==== Data to examine ====

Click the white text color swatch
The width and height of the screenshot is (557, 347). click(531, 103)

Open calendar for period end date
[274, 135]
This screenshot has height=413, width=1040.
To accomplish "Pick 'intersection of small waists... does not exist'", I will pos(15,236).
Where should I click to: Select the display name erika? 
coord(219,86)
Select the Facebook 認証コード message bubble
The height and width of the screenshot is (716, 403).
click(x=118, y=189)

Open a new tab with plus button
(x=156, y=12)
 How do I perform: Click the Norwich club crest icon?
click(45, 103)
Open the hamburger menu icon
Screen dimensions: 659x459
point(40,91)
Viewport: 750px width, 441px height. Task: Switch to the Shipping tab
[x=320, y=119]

====

## Exercise aim:
Copy from the line with "Viewport: 750px width, 441px" to the final line of the records, inclusive, and add nothing else.

## Problem solution:
Viewport: 750px width, 441px height. Task: Switch to the Shipping tab
[x=320, y=119]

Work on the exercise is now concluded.